— START OF PROVIDED PASSAGE —

Dickey’s Plague Spreading in Raleigh?

According to a clumsily written Valentine’s Day press release, Dickey’s Barbecue Pit is “coming soon to Raleigh.”  Of course, Dickey’s has had a downtown Raleigh location for some time now, so it’s unclear what this means.  The news release contains amazingly little information so it’s not at all clear if and where a new franchise is opening, but I am assuming Dickey’s will soon open in North Raleigh or lord knows where else.  Stay tuned… and brace yourself.

KC Masterpiece Ain’t Kosher

Yet another reason to avoid KC Masterpiece and other store-bought mega brands: a kashrut alert from the Orthodox Union.

KASHRUTH ALERT

August 5, 2011 KC Masterpiece – Buffalo Marinade
Brand: KC Masterpiece
Product: Buffalo Marinade
Company: HV Food Products – Oakland, CA
Issue: Not certified
This product bears an unauthorized OU symbol.  It is not certified by the Orthodox Union and contains dairy.  Corrective measures are being implemented.

— END OF PROVIDED PASSAGE —
— START OF DATA SEGMENT —

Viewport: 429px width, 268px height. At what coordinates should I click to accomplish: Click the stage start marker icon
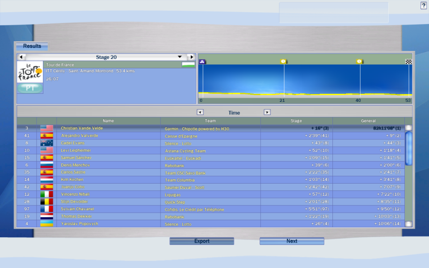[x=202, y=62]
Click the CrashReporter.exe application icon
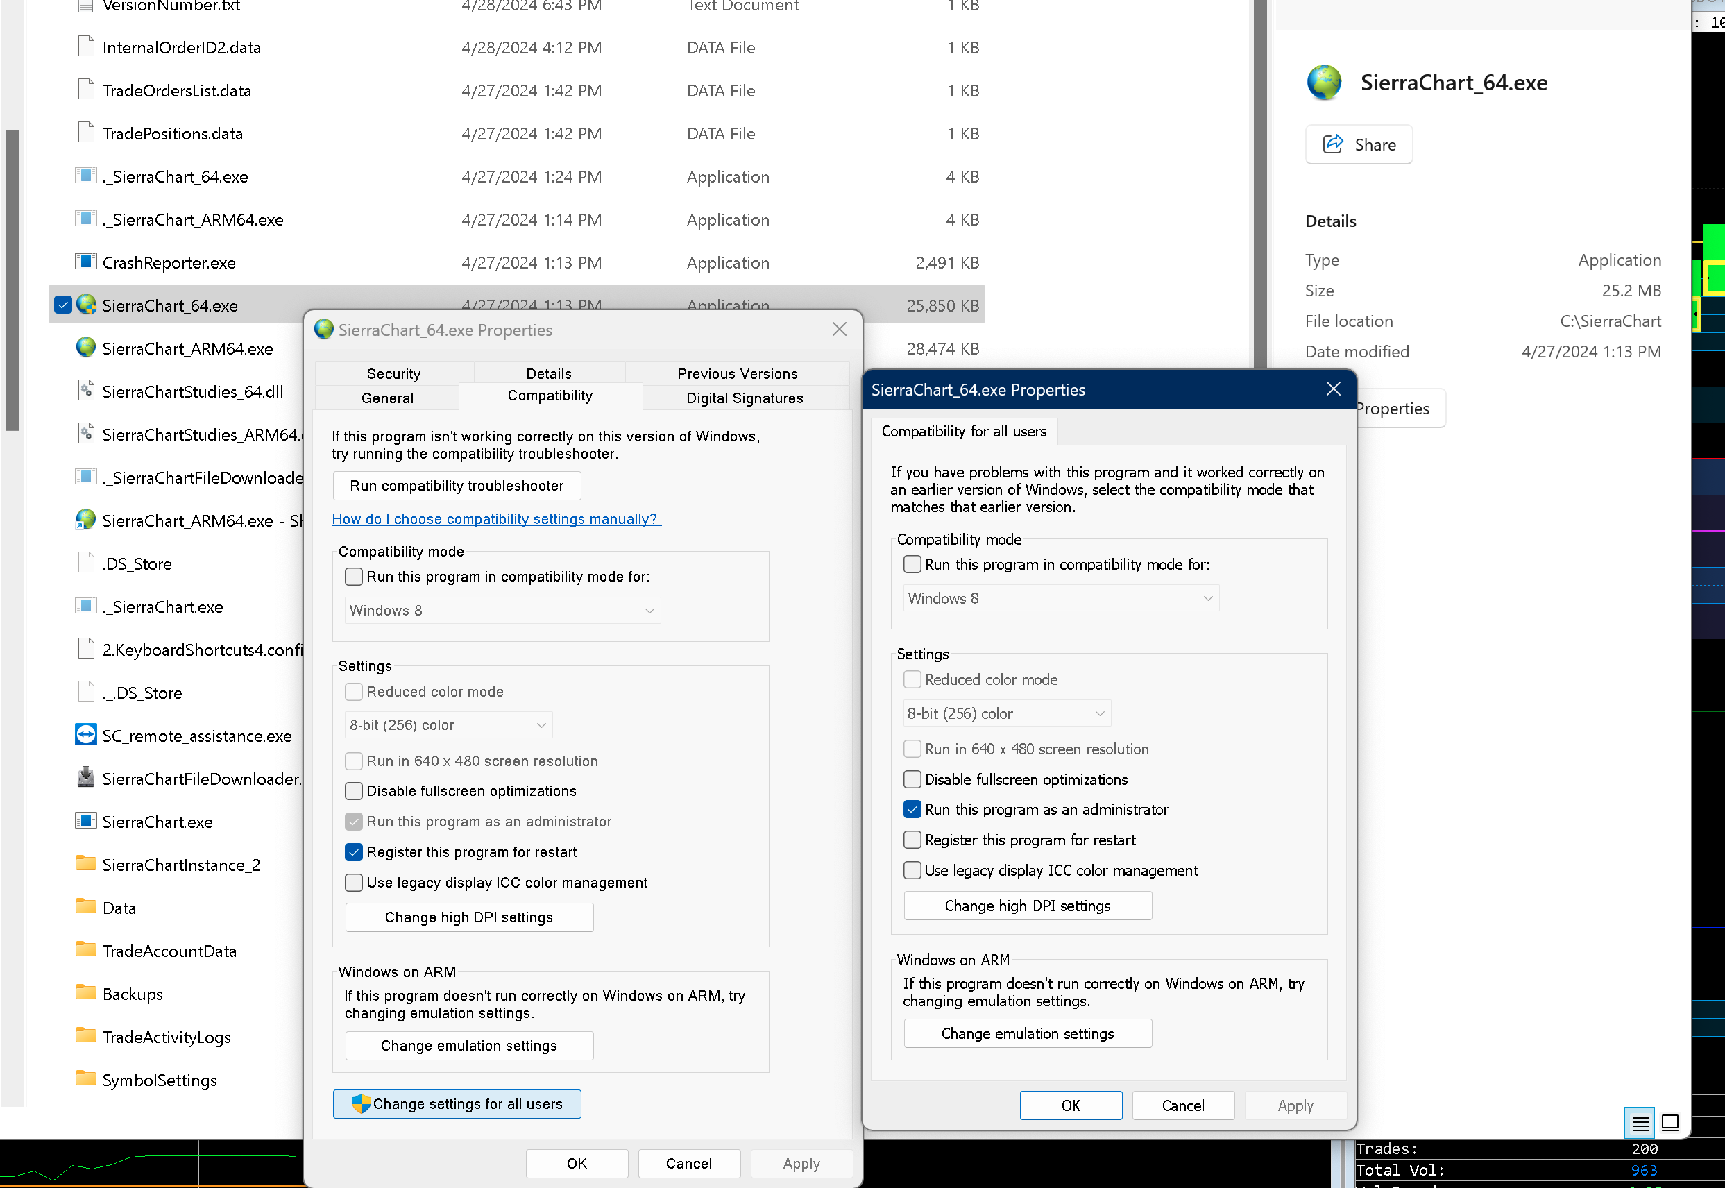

— END OF DATA SEGMENT —

### [PROBLEMS TO SOLVE]
• a. In the barbecue blog posts, which company does the kashruth alert name for the Buffalo Marinade?
• b. List every labeled field, such as "Brand", that appears in the kashruth alert within the barbecue blog posts.
• c. Carry the barbecue blog posts forward from their last sentence.
The data can be set aside; none of it is needed here.

### [REPLIES]
• a. HV Food Products of Oakland, CA.

• b. Brand, Product, Company, Issue

• c.
I am intrigued by the “corrective measures… being implemented.” I am picturing Orthodox ninjas crashing through the ceiling at KC Masterpiece’s headquarters in Kansas City… er… Oakland, California… to put a bloody end to the tainted marinade.  Whatever the punishment, it is yet another reason to avoid products made in California that have Kansas City in the name.  So, BBQ Jews, keep your sauce local and you can be assured your pork will be kosher and your conscience clear.

Porky’s Pulpit: Dickey’s to the Rescue? No thanks.

As loyal readers may have noticed, I am not the world’s biggest fan of Dickey’s Barbecue Pit, though I am a member of The Yellow Cup Club for research purposes.  So when I saw this press release from the Media Machine that is Dickey’s, I threw up a little bit in my mouth (ironically, it tasted a bit like Dickey’s pulled pork… I jest).  According to the release, “In the past 8 months, Dickey’s Barbecue Pit launched 34 new stores in cities across the country, fueling employment growth in each community… bring[ing] employment opportunities to struggling communities. With each new franchise that opens we bring dozens of jobs and, while unemployment numbers remain at historic levels, we are looking to expand these efforts.  As our franchise expands from coast to coast, we are constantly looking to employ people locally,’ President of Dickey’s Barbecue Restaurants, Inc. Roland Dickey, Jr. said.”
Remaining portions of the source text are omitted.